**TASK INSTRUCTIONS**
Using the listing below, copy exactly the lines from the one containing "Instruction: Click the computer" to the one containing "Task: Expand the Хранение данных tree node", both lines included, and no others.

**WORKING DATA**
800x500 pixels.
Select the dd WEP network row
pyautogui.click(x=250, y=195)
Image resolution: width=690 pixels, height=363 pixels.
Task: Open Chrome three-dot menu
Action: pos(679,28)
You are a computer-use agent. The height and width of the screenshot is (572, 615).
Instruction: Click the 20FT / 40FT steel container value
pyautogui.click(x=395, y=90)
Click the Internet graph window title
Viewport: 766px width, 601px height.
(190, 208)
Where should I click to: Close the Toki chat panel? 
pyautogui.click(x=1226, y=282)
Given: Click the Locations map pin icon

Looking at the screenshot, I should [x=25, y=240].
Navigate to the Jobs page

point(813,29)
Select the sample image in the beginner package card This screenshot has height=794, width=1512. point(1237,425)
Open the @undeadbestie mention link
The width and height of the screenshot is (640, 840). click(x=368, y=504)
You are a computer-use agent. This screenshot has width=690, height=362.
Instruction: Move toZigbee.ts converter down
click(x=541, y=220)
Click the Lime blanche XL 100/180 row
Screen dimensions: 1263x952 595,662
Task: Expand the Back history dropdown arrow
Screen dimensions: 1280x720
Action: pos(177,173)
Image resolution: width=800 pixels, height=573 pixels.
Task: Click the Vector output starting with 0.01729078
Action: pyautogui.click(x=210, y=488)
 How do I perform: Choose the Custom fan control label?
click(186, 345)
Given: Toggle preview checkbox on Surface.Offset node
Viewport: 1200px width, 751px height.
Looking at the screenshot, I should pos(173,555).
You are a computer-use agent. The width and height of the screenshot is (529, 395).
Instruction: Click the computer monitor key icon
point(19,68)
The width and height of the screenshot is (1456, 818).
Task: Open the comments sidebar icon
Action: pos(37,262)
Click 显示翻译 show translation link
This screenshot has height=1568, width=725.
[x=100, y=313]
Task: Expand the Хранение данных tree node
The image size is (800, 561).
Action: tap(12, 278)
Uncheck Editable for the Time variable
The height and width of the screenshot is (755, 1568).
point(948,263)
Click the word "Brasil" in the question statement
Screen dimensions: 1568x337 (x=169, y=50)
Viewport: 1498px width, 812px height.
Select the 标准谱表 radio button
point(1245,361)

**REPLY TO THE TASK**
Instruction: Click the computer monitor key icon
point(19,68)
The width and height of the screenshot is (1456, 818).
Task: Open the comments sidebar icon
Action: pos(37,262)
Click 显示翻译 show translation link
This screenshot has height=1568, width=725.
[x=100, y=313]
Task: Expand the Хранение данных tree node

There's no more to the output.